Armin Ronacher, who is an experienced software dev with a fair amount of open and less open source projects under his belt, was up until fairly recently a keen user of llm coding tools. (he’s also the founder of “earendil”, a pro-ai software pbc, and any company with a name from tolkien’s legendarium deserves suspicion these days)
His faith in ai seems to have taken bit of a knock lately: https://lucumr.pocoo.org/2026/1/18/agent-psychosis/
He’s not using psychosis in the sense of people who have actually developed serious mental health issues as a result of chatbot use, but software developers who seem to have lost touch with what they were originally trying to and just kind a roll around in the slop, mistaking it for productivity.
When Peter first got me hooked on Claude, I did not sleep. I spent two months excessively prompting the thing and wasting tokens. I ended up building and building and creating a ton of tools I did not end up using much. “You can just do things” was what was on my mind all the time but it took quite a bit longer to realize that just because you can, you might not want to. It became so easy to build something and in comparison it became much harder to actually use it or polish it. Quite a few of the tools I built I felt really great about, just to realize that I did not actually use them or they did not end up working as I thought they would.

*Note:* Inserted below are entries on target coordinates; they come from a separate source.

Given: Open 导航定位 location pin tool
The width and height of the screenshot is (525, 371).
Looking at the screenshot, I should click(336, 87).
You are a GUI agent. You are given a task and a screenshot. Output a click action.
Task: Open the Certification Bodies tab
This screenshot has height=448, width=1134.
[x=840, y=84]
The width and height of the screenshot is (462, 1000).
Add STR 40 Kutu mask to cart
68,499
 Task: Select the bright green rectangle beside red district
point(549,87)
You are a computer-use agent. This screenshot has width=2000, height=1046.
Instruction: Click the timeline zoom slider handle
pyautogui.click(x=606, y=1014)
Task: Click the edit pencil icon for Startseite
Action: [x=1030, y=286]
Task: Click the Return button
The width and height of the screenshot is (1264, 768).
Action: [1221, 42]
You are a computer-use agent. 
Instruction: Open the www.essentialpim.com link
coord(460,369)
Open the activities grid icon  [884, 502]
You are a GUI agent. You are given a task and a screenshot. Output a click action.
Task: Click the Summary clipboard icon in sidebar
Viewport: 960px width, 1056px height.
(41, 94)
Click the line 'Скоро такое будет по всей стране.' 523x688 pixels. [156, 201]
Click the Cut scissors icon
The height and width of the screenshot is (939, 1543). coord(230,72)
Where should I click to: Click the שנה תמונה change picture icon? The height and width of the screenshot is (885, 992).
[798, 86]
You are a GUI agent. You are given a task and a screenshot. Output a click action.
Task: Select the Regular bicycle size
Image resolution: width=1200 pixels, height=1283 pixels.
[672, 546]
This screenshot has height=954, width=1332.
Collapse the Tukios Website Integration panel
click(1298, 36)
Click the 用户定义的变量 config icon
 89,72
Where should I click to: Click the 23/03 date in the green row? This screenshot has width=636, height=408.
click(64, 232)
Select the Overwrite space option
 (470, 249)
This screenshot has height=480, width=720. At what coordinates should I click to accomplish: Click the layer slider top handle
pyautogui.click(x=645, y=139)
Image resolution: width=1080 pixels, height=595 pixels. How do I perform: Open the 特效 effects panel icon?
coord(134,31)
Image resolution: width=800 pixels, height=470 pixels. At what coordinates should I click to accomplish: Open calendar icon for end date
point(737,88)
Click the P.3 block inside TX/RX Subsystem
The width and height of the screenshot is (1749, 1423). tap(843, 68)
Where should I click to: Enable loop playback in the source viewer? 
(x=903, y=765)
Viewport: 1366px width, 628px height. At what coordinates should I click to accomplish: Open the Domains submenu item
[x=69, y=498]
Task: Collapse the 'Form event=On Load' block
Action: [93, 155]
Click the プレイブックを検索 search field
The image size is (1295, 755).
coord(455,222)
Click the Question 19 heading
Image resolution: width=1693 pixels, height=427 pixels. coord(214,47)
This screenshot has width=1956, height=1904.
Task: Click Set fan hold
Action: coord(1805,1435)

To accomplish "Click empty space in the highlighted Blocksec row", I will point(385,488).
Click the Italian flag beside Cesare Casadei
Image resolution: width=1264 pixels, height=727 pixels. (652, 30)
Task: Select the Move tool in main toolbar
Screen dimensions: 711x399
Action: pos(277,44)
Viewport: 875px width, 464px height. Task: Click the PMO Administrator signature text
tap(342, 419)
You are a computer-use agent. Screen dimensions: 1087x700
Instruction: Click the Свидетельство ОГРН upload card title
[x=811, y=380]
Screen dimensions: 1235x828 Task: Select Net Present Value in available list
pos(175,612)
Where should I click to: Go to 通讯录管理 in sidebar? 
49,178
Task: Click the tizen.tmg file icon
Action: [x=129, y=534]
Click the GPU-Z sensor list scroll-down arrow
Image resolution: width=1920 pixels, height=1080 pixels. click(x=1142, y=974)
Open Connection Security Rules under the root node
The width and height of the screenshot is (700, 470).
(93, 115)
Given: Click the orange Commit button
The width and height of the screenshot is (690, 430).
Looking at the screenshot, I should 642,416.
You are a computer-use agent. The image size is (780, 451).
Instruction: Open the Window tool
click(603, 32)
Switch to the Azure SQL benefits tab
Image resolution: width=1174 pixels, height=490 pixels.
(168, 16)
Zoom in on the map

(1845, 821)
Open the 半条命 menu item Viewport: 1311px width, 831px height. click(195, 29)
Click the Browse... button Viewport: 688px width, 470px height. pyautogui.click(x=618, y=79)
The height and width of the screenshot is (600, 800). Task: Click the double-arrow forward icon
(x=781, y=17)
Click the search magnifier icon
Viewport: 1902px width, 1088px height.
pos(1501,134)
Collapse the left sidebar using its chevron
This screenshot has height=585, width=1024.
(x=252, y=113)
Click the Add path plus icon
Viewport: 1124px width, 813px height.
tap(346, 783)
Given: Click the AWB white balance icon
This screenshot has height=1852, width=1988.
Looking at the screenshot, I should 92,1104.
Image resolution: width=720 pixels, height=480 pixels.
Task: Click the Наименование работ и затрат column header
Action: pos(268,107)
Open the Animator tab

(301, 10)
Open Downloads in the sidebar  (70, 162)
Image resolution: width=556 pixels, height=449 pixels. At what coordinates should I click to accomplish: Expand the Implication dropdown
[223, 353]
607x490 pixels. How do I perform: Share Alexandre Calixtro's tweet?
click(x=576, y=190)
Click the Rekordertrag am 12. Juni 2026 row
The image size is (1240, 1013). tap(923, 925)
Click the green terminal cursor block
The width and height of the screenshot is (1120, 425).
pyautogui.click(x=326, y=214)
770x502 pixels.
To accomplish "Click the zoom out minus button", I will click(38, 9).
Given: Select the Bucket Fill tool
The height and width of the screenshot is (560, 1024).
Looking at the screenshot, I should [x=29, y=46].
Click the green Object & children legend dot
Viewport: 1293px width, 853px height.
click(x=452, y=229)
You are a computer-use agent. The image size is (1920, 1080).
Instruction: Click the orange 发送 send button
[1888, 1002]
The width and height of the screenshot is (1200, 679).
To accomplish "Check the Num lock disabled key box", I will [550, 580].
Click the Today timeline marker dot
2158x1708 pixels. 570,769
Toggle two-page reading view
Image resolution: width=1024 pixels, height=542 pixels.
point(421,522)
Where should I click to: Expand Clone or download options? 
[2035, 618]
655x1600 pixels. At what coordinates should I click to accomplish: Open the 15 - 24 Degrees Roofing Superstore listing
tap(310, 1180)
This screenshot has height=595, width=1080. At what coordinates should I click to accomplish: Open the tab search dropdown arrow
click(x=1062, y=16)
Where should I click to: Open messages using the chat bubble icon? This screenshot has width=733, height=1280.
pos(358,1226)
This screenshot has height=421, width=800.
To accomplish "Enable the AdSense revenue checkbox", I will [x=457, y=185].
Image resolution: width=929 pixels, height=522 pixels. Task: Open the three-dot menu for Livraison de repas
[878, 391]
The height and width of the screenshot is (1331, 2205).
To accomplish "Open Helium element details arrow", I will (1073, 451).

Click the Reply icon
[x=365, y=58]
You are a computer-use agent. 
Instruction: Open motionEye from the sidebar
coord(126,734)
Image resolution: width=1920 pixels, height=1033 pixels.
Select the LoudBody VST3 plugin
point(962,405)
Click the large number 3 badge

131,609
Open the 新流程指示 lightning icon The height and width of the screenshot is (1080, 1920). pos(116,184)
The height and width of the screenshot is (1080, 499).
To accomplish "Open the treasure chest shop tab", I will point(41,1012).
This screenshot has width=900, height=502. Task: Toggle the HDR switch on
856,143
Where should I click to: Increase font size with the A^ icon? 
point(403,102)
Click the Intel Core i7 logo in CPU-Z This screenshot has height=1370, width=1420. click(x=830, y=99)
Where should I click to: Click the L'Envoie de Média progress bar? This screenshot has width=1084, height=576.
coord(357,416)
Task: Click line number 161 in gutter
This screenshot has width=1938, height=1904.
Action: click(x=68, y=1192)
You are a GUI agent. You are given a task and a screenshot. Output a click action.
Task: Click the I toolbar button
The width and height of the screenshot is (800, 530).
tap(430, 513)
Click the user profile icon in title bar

You feel productive, you feel like everything is amazing, and if you hang out just with people that are into that stuff too, without any checks, you go deeper and deeper into the belief that this all makes perfect sense. You can build entire projects without any real reality check. But it’s decoupled from any external validation. For as long as nobody looks under the hood, you’re good. But when an outsider first pokes at it, it looks pretty crazy.
He’s still pro-ai, and seems to be vaguely hoping that improvements in tooling and dev culture will help stem the tide of worthless slop prs that are drowning every large open source project out there, but he has no actual idea if any of that can or will happen (which it won’t, of course, but faith takes a while to fade).
As always though, the first step is to realise you have a problem.


That’s an excellent summary of the product.